As I’ve been pondering my love of moments recently, I’ve come to realize that it isn’t just movie/music/novel moments that move me. Or at least, it shouldn’t be. Our lives are made up of an endless succession of moments. And I’m coming to realize that it is the little moments that are most important. We can plan a long vacation, or an extra special outing and these events will always be important to us. But details will fade over time, until what remains are the memories of moments, rather than the whole event.

The family vacations of my childhood have blurred together until what I remember is just bits and pieces. The bunk beds of our camper. Playing board games as a family. Dad’s perfect marsh-mellow toasting technique (which my brother has inherited, thank goodness!).

Countless long drives, which boil down to three things: 1) falling asleep on the back bench seat of the van that folded down into a bed and getting gum stuck in my hair. 2) having my own little bag of things to do on the drive, none of which included batteries or the need for a charger. 3) pretending the van was the space shuttle, and my brother and I were the astronauts flying off on some grand adventure.

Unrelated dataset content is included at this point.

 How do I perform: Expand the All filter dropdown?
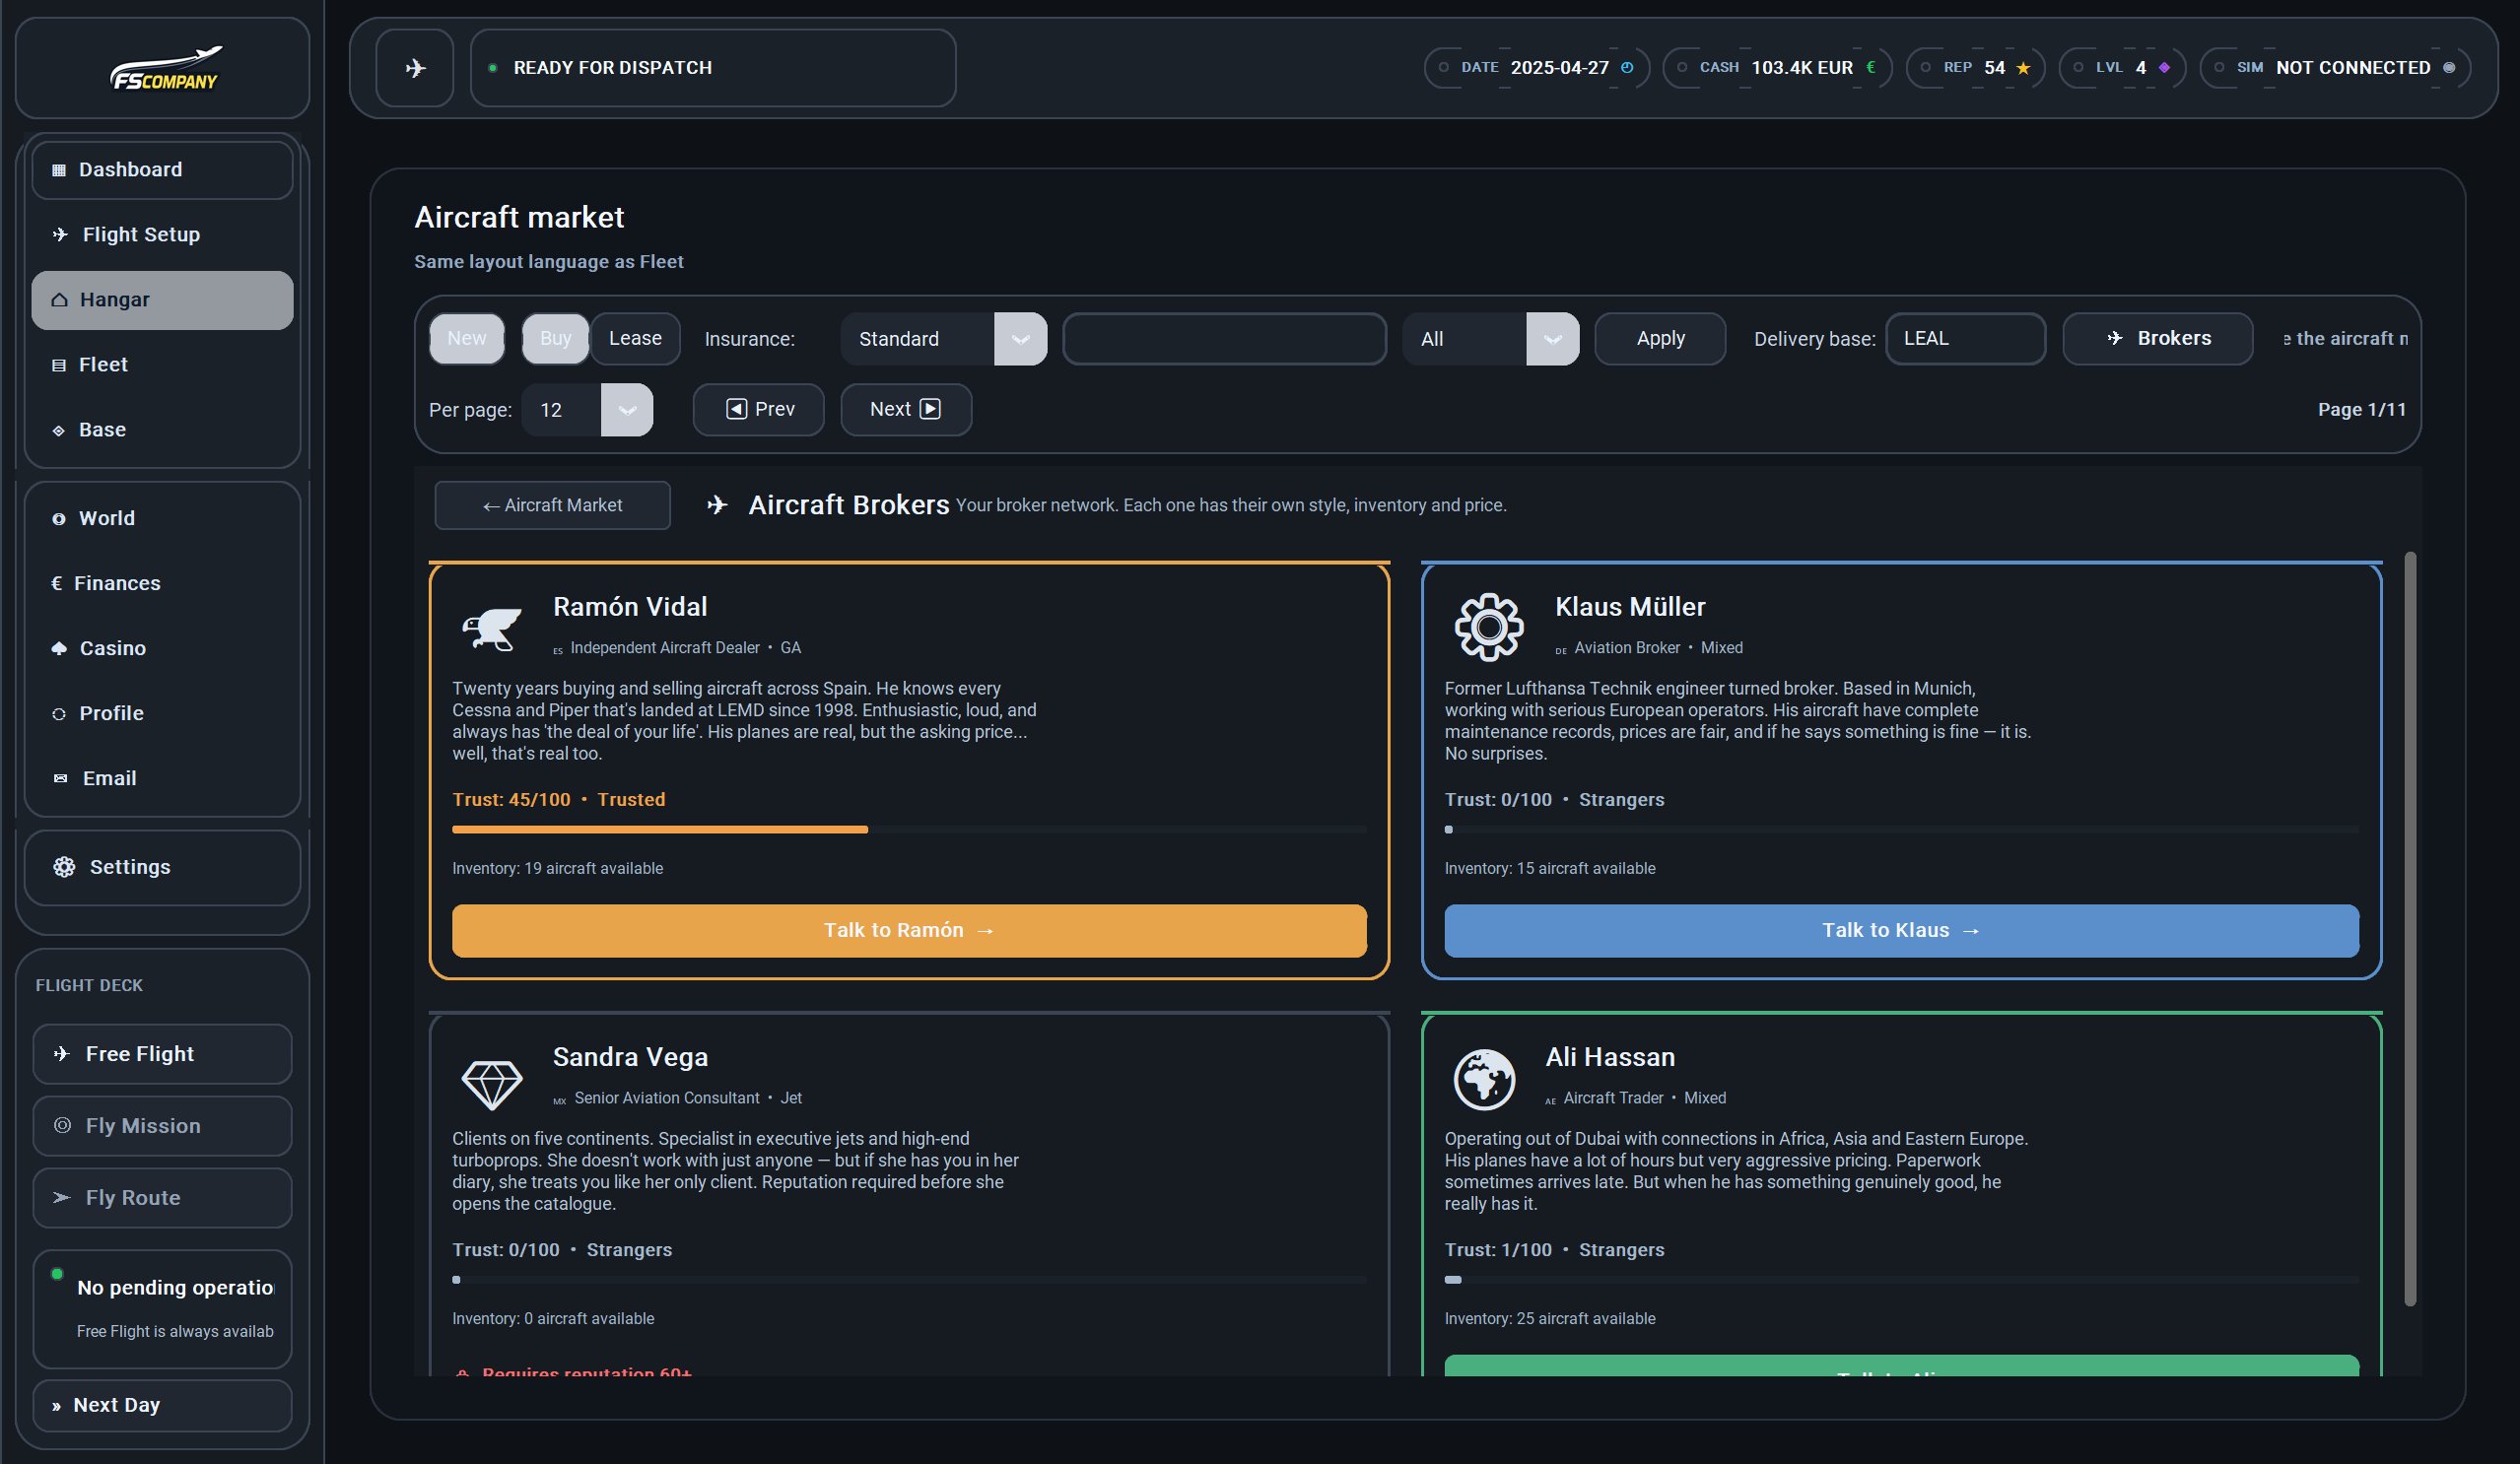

A trip to Kentucky/Tennessee became the reluctant admission that Opryland was not as boring as we thought it would be when Mom and Dad said we were going there. Experiencing The Stephen Foster Story musical at an outdoor theater was, at the time, hands down the most wonderful, amazing thing I’d ever seen. I can still remember, albeit somewhat distantly, the awe and wonder I felt at the end of that show.

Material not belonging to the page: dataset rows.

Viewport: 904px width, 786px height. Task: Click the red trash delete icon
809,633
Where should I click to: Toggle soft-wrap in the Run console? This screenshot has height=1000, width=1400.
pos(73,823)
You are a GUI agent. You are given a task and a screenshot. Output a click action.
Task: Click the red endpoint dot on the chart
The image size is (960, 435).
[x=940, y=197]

My sister’s wedding rehearsal dinner (I was 11) was the Pastor’s warning about the heat and what to do if anyone felt faint. On her wedding day, all of us girls sitting on the floor of the dressing room in the dresses my mom made for us, with the skirts flounced around us so that we all looked like flowers and sweating so much throughout the day that the navy blue of our dresses bled through onto our rented petticoats.

More recently, there are moments such as watching a movie with my five-year-old niece. She snuggled up against my arm, with one hand resting on the fur of the world’s softest kitty (my little Luna) who snuggled up on me too. The excitement of my little nephew when he sees me coming, and the sweetness of a little boy voice praying before breakfast or saying “Aunt Becca.” Going on a brisk not-quite-spring walk with my sister and getting my feet completely muddy and drenched despite valiant efforts to avoid ridiculously deep puddles.  Sitting quietly in a room with 3 others, all of us reading separately but sharing a wonderful, peaceful moment. Running around mid-party because I put the treasure hunt clues in the wrong places.

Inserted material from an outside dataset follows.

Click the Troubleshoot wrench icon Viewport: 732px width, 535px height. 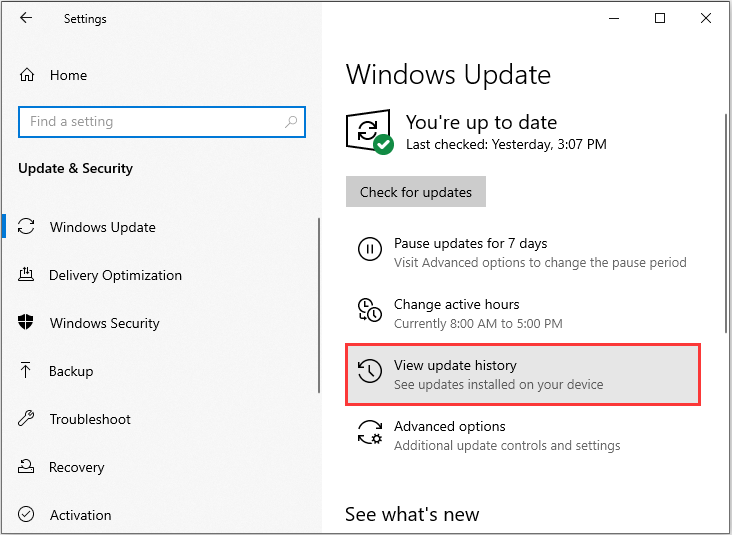pyautogui.click(x=27, y=419)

I’m starting to realize that it is all these little moments, woven together as the threads of a tapestry, that make a life.   I am also learning that the moments can happen anywhere and under any circumstances. It doesn’t take an elaborate plan or extraordinary event to build a moment worth treasuring. All it takes is a conscious effort to be present and aware. Not all of the moments will be happy or wonderful, but I can make an effort to retain the positive and good moments and let the others slip away.